**** Extracted data

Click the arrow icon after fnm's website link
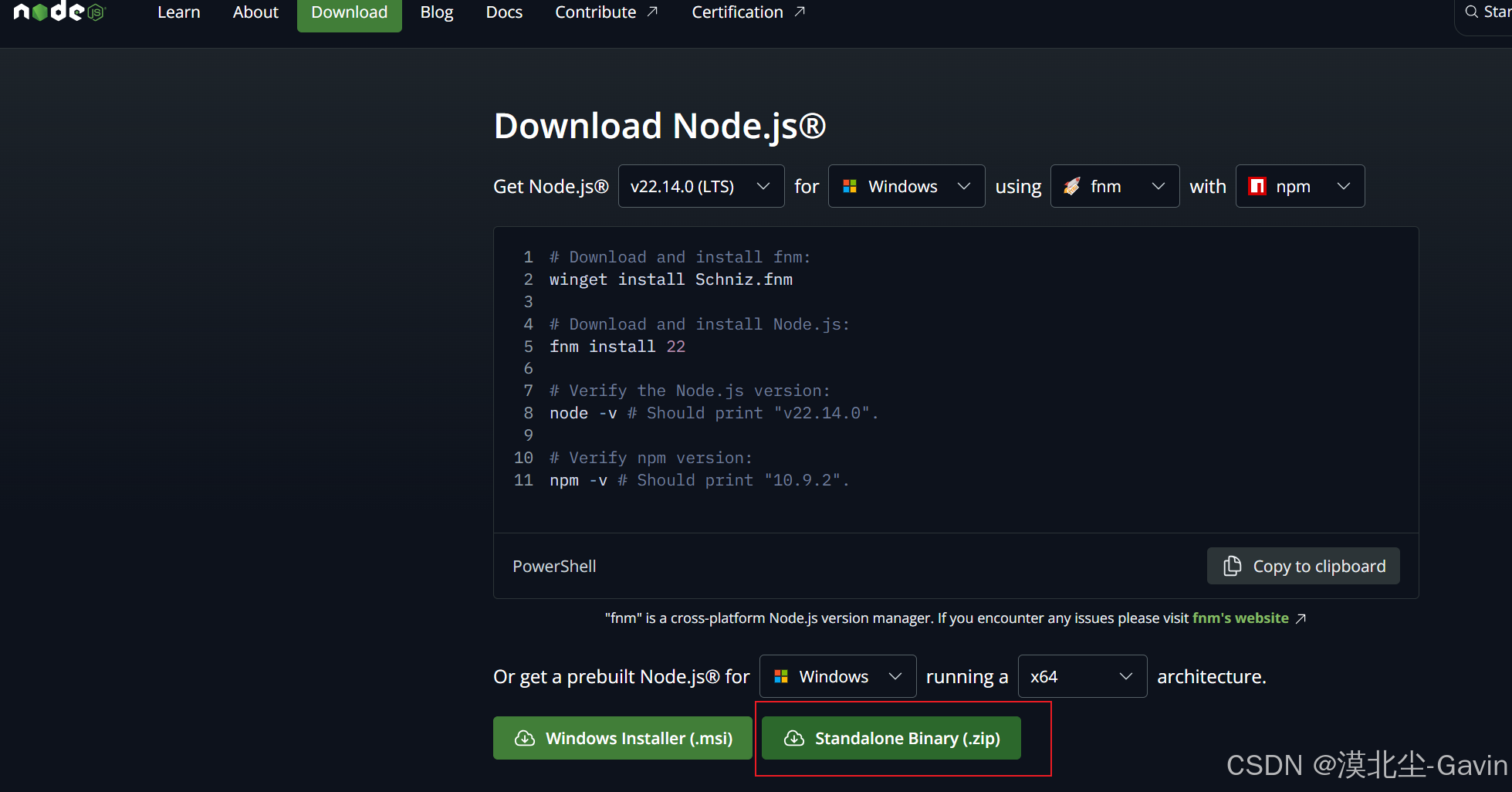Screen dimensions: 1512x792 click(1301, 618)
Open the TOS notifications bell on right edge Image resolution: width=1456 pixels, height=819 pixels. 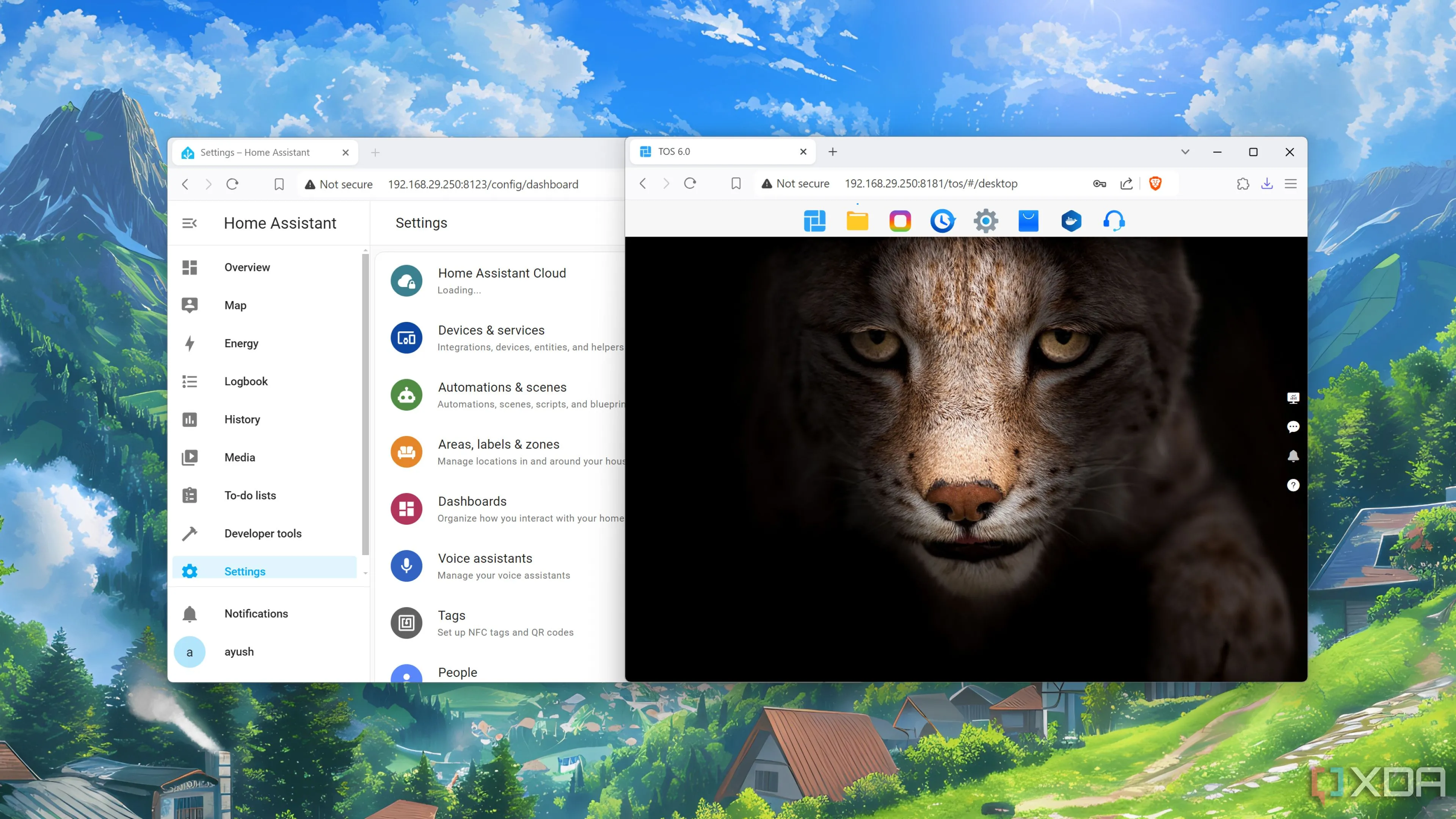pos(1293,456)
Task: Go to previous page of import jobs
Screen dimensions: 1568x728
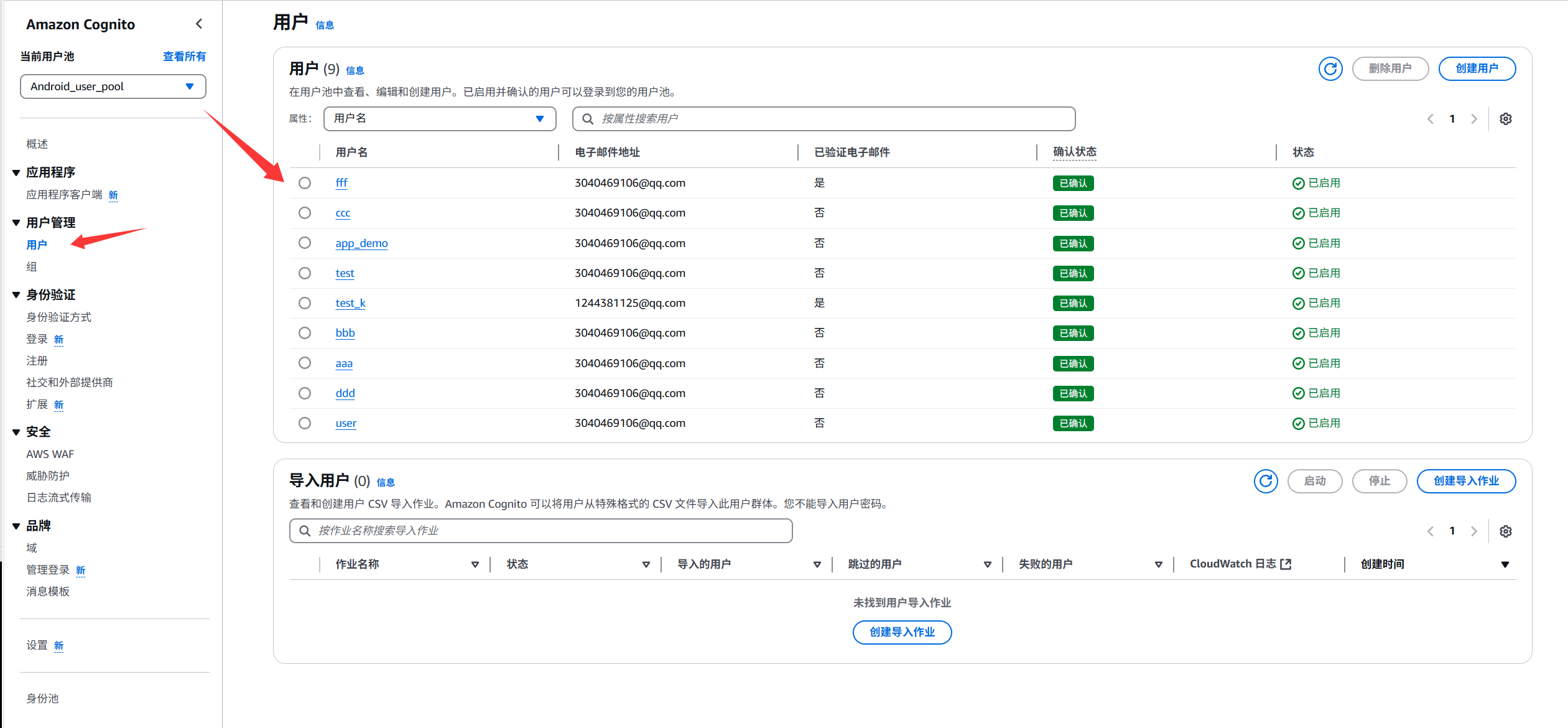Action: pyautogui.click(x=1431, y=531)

********

_Task_
Please copy only the lines from the one that contains "Task: Go to previous page of import jobs" through the last line of the records, exactly, and keep every picture out of the copy.

_Output below_
Task: Go to previous page of import jobs
Screen dimensions: 1568x728
Action: pyautogui.click(x=1431, y=531)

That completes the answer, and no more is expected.